## [Work task]
As an exercise in exact copying, transcribe the lines below from the one holding "Select the Market value heading" through the last, with both ends included and pictures left out.

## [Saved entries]
-- Opening Marker --
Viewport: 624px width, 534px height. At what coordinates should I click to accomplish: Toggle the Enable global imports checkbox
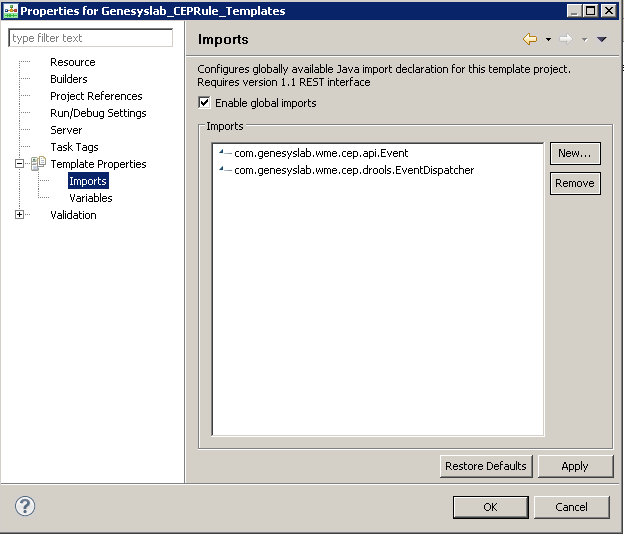(205, 103)
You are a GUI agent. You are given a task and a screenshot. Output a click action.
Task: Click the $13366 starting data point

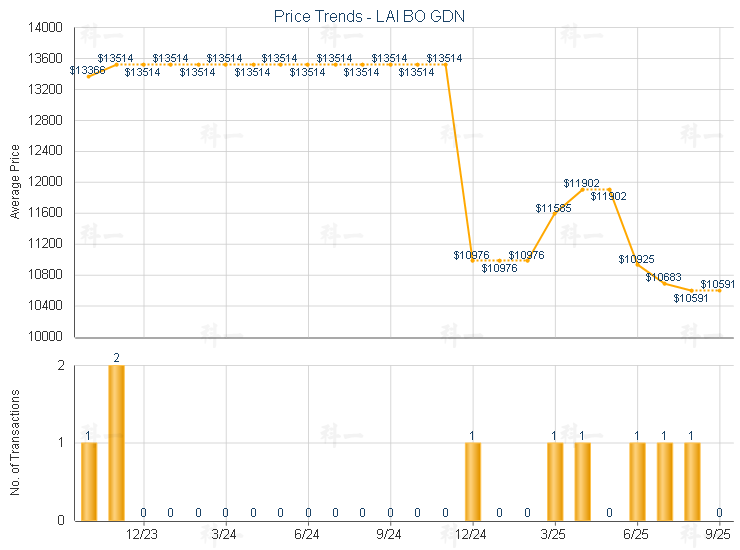(x=89, y=76)
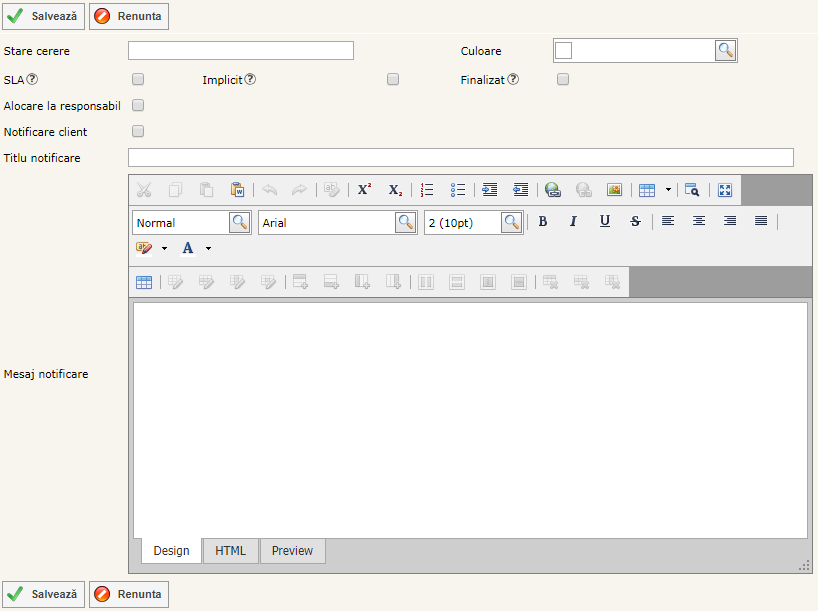The width and height of the screenshot is (818, 611).
Task: Apply italic formatting
Action: [574, 222]
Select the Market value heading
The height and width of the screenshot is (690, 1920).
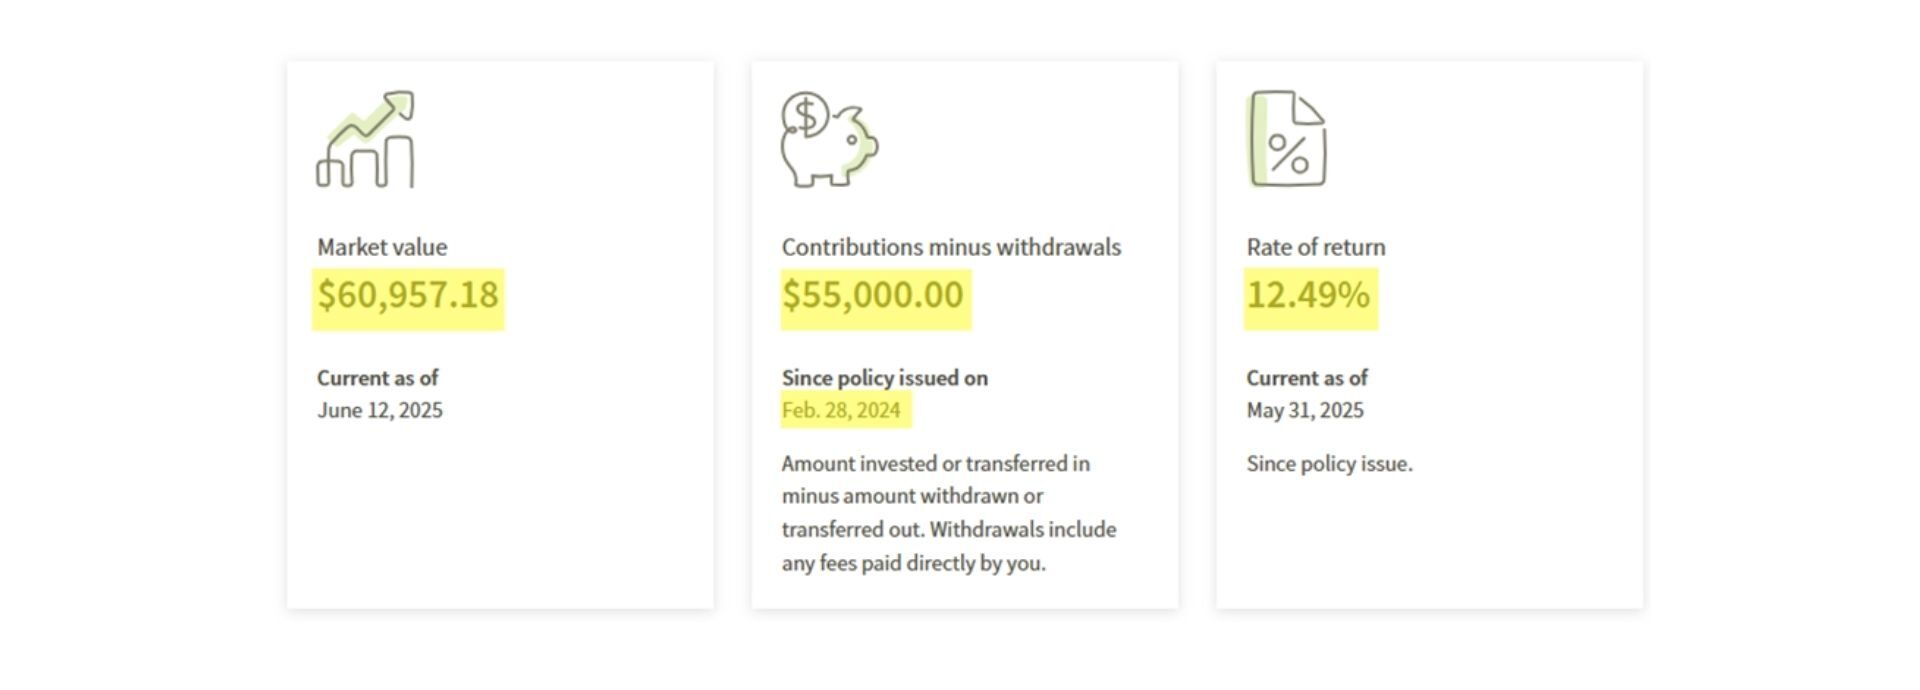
-- Closing Marker --
## [Solution]
Select the Market value heading
The height and width of the screenshot is (690, 1920).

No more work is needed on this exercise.